Yep, I like to dabble in all things. But mine will be virtually free, if it come out like I think. You see, I have been organizing my work area, and I have more stuff than I ever dreamed. I made boxes to store stuff, just to organize and to par down my excess wood supply. I have to reduce the "stuff."
By the way, anyone have need for a Velux skylight, from the early 90's with flashing kit, that has never been installed? Good condition, in box. It has to go. Size is about 4 foot by 4 foot. West Central NC area. Will ship if you pay shipping.
I counted it up. I have a wall of storage boxes, about 7" x 8 1/2" x 13". Some are double and triple wide, but if they were all singles, I would have 225 boxes. They are filled with either tools of any type you can imagine, or supplies of any description and quantity. Then there are about 10 boxes that are about 50% larger. Then there are two sets of shelves 2 foot x 8 foot and about 6 foot tall, and one set about 1 x 8 x 12. Two rolling tool chests. That does not count wood storage.
I'll post some pictures a few months down the line when I get it somewhat close to like I want it.
So, I think I have everything I need to make a dust collector automatic switch work, free. I am going to start with trying to make my own transformer/current sensor. I have some old ones I can rewind to handle the amps. Next in line, a bridge rectifier, which I think I have the parts for, which the output will go to a big transistor left over from my dad's days of fixing his own tv's. The switched output from that will close the switch to let 24 volts from a power supply energize the hold in winding for a magnetic starter, to turn on the dust collector. I will experiment with some capacitors and resistors to keep the transistor energized after the current is gone, to give it a time delay, so the collector is not starting and stopping all of the time. I will shoot for 20 to 30 seconds. If that does not work, I think I can hack an outdoor motion detector timing circuit to get the desired time delay. The auto switch will also have two current sensors, one for 110 and one for 220.
I need to rewire the shop, since I have drop cords running everywhere for machines. I plan to run a two circuit 20 amp 110 line, one leg fed through the auto switch, and one leg not.

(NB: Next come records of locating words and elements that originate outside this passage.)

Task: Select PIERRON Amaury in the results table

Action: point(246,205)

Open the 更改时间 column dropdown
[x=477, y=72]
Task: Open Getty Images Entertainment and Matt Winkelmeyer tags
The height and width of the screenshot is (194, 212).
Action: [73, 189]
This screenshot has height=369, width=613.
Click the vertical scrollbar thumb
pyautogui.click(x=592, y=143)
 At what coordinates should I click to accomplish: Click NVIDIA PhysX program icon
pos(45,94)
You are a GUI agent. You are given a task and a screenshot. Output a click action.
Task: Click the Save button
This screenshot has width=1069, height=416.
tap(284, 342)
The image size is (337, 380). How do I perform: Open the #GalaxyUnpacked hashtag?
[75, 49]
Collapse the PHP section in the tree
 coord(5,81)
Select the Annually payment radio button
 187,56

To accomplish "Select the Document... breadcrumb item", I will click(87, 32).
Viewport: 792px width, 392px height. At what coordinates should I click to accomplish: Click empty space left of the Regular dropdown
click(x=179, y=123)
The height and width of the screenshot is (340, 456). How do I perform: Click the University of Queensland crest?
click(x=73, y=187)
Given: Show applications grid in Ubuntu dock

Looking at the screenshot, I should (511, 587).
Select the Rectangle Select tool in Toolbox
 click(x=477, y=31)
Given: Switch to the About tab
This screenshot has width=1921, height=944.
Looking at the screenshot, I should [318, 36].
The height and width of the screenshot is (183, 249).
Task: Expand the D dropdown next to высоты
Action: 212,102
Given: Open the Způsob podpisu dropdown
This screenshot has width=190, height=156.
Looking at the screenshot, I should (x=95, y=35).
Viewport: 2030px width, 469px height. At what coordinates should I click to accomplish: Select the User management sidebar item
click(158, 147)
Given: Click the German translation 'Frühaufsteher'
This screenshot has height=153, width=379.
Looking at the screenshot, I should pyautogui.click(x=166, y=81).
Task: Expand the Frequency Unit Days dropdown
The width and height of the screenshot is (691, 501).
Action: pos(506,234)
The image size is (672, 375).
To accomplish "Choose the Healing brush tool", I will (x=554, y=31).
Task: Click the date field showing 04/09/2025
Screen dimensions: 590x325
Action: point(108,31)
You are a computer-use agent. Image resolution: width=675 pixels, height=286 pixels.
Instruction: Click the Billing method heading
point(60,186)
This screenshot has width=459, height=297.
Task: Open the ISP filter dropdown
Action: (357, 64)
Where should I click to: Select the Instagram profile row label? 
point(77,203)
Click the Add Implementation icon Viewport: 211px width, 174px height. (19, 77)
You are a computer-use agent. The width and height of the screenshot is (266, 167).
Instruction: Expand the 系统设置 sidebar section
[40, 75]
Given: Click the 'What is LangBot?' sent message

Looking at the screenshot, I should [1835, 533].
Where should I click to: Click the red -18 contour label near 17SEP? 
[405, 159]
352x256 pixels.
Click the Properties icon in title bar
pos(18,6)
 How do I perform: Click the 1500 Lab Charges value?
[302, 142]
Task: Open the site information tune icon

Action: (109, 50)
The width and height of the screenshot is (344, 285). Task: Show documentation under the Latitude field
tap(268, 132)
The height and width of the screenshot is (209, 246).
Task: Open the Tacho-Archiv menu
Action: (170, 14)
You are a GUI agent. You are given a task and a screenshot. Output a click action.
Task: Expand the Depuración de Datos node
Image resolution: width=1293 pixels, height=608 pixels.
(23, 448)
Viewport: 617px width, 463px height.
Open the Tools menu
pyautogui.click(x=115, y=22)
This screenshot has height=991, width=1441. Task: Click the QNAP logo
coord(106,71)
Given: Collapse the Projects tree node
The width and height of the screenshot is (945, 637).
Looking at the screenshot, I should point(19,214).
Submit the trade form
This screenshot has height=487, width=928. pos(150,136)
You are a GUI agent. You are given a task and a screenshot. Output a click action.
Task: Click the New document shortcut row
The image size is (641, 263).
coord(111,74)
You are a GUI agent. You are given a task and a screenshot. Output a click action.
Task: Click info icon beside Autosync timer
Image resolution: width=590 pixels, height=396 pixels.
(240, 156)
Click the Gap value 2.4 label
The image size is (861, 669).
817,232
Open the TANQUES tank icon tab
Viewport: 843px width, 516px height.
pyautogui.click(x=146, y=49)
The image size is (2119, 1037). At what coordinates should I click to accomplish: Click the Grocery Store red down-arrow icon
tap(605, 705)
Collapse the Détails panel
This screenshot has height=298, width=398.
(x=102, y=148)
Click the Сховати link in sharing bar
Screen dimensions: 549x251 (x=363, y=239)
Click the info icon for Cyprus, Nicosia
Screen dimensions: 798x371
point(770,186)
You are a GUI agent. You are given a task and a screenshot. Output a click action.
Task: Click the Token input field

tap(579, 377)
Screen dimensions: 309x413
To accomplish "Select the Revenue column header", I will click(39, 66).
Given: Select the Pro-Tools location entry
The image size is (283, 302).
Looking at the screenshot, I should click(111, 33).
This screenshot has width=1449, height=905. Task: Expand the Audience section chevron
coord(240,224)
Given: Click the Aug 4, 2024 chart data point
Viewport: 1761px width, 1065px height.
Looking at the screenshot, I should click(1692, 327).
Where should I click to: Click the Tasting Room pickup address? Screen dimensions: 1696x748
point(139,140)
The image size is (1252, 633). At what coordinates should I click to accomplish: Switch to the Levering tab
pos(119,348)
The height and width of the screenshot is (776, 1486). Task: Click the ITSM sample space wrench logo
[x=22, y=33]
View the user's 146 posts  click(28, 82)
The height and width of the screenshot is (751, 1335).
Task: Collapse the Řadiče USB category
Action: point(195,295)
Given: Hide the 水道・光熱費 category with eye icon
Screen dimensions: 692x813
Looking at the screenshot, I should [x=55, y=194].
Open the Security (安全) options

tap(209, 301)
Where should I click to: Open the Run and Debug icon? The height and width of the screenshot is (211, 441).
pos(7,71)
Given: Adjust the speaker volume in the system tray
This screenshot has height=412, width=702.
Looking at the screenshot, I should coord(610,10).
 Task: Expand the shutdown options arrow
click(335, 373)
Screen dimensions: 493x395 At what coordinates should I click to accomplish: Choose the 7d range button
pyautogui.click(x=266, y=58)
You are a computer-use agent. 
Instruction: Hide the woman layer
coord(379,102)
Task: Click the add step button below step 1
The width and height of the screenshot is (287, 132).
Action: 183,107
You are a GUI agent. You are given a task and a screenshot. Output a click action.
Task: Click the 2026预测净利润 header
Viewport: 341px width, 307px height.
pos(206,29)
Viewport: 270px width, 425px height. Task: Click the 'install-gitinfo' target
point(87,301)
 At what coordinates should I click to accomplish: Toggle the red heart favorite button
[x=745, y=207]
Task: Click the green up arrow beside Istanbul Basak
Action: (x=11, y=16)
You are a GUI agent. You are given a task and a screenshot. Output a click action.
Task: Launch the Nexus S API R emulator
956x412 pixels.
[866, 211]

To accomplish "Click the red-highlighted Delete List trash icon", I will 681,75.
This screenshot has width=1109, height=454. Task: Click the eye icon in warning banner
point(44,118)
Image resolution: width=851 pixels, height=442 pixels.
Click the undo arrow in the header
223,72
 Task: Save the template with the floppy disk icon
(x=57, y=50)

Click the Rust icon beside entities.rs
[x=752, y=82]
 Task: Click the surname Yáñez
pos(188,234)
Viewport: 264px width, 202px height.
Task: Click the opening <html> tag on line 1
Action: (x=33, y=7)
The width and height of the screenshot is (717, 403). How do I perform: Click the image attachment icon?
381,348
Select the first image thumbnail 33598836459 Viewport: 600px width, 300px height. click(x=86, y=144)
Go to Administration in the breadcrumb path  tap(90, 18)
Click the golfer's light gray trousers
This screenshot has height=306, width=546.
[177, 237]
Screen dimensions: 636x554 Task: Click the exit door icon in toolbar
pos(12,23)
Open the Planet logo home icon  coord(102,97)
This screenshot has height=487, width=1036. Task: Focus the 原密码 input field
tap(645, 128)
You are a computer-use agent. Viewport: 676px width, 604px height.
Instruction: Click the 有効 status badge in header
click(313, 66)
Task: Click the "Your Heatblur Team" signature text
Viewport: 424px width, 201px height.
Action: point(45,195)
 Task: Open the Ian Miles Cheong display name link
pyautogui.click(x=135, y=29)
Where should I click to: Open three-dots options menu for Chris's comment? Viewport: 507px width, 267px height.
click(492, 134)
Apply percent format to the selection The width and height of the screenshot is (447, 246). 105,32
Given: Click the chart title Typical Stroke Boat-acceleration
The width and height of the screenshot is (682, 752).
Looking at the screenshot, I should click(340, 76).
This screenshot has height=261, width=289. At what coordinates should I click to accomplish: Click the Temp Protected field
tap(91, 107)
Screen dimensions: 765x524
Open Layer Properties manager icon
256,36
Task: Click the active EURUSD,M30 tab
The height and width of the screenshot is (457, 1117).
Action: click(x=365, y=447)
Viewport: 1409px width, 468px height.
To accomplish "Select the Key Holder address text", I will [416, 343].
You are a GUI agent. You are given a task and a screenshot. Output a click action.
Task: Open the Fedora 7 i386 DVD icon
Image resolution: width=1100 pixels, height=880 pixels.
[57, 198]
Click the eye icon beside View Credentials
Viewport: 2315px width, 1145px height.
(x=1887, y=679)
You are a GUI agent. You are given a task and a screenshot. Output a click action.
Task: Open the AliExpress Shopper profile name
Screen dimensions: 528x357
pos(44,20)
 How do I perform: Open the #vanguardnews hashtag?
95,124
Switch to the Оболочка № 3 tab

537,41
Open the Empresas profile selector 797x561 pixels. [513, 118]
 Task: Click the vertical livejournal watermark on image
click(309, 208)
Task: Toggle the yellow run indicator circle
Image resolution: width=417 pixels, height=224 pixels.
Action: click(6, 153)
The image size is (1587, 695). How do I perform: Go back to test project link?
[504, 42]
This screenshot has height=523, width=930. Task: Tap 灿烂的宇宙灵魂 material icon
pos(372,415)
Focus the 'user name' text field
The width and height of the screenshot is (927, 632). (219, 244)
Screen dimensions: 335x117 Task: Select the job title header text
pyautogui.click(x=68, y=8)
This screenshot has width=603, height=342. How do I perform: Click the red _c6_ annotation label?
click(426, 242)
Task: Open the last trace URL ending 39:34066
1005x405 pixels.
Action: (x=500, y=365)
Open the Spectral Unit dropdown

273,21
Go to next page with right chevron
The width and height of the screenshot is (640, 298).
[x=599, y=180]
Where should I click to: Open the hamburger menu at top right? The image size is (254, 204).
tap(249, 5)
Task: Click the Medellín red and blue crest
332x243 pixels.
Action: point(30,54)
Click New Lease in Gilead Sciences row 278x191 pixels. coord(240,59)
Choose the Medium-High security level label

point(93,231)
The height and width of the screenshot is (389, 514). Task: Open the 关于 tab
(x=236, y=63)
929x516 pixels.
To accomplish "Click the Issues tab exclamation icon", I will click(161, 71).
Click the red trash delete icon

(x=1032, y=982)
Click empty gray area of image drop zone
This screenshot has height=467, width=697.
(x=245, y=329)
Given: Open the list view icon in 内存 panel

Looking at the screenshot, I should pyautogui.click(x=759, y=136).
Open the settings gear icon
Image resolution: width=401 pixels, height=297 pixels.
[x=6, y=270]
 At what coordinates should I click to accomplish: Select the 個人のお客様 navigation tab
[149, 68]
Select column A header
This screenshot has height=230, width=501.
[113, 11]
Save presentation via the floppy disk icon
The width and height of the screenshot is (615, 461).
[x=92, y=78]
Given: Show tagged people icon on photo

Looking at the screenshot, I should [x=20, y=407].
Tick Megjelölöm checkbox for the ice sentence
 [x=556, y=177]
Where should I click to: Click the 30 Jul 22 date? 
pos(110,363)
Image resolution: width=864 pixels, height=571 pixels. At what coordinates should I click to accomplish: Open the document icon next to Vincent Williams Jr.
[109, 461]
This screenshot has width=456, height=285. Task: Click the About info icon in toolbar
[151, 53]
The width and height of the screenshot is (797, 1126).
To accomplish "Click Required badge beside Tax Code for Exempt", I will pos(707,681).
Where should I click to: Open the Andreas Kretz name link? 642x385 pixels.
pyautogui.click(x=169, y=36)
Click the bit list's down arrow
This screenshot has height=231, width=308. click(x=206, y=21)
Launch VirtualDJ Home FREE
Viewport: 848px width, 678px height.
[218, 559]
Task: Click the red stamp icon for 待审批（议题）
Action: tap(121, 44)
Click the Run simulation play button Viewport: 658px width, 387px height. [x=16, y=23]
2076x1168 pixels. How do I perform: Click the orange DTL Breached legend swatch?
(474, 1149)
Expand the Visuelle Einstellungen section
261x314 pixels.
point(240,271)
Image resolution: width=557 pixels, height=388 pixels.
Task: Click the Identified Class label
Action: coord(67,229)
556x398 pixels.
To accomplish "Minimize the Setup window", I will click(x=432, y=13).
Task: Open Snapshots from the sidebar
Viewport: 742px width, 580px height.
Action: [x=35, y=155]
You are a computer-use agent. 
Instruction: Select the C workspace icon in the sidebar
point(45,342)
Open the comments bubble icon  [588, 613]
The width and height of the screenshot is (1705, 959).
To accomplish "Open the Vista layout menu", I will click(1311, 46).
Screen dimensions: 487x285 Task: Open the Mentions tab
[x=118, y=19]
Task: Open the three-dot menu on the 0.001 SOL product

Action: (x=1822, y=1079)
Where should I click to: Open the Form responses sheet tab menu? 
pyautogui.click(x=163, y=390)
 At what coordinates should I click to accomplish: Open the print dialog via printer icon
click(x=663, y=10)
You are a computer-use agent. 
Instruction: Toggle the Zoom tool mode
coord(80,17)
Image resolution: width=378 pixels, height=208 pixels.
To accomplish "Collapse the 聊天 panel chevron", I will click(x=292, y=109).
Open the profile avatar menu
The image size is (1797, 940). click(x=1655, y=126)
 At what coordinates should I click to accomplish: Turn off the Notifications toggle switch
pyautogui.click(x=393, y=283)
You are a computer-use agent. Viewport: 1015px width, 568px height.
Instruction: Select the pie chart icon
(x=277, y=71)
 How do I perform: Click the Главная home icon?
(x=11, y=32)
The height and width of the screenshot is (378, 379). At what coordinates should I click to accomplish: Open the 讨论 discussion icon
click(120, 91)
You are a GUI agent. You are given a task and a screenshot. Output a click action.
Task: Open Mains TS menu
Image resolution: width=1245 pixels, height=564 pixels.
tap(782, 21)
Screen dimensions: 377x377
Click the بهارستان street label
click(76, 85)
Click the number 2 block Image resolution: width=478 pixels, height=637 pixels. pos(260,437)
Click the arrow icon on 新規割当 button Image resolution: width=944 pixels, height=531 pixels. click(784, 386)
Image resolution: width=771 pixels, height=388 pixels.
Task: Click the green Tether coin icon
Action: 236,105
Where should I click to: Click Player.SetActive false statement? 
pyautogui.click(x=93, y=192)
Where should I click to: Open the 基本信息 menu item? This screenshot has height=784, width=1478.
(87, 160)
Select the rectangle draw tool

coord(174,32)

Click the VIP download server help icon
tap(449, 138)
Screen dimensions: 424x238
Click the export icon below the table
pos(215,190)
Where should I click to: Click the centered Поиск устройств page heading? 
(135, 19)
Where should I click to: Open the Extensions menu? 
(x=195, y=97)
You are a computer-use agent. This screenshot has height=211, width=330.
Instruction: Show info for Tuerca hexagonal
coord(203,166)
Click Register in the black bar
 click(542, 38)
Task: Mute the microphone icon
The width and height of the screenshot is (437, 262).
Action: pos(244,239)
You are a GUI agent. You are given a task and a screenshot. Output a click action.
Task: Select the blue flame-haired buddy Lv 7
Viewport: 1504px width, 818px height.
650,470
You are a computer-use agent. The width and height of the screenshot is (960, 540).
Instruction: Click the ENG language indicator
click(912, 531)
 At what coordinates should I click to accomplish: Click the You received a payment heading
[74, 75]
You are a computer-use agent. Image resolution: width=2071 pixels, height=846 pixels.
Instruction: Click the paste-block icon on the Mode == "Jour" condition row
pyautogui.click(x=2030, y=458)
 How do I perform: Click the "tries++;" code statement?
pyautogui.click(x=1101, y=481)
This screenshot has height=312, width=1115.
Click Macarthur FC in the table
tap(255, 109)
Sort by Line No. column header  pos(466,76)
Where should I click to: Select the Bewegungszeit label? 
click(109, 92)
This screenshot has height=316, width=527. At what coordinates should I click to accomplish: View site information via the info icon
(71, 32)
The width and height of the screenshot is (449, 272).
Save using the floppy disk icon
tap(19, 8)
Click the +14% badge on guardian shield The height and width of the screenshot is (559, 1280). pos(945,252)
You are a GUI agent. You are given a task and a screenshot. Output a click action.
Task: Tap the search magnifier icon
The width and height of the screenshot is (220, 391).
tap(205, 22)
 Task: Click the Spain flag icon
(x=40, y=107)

At each machine station, I will place a switch, to feed the outlet from the sensor circuit or the non auto run circuit. That way I can decide if I want to be starting the dust collector all of the time. All of the 110 stuff will go on the same lines. It is just me, so there really is no need to be able to run more than one machine at once. The 220 equipment I have is just the table saw and air compressor, so those will be separate, with just the table saw on the auto option. There will of course be various other lighting and receptacle branches for other stuff through out the work area, along with ventilation exhaust fan, and air filter, and entertainment (tv and stereo and computer) stuff.
The you tube video that Leon, or someone posted on the guy making a switch for his dad got me going. Thanks for that, whoever that was. I only have a shop vac and a dust collector I made from an old barrel and an electric leaf blower, but it is too small. I may use it for a boost somewhere, if I need it, or just as a vac. I am going to make a dust collector along the lines of the one I saw on you tube, which was made from an old portable table saw. I have one of those, at 10 amps, but am going to use a chop saw motor I have that got run over by a Lowes truck that is larger at 13 amps. I only need to find a drum that will stand the vacuum, to be able to build it.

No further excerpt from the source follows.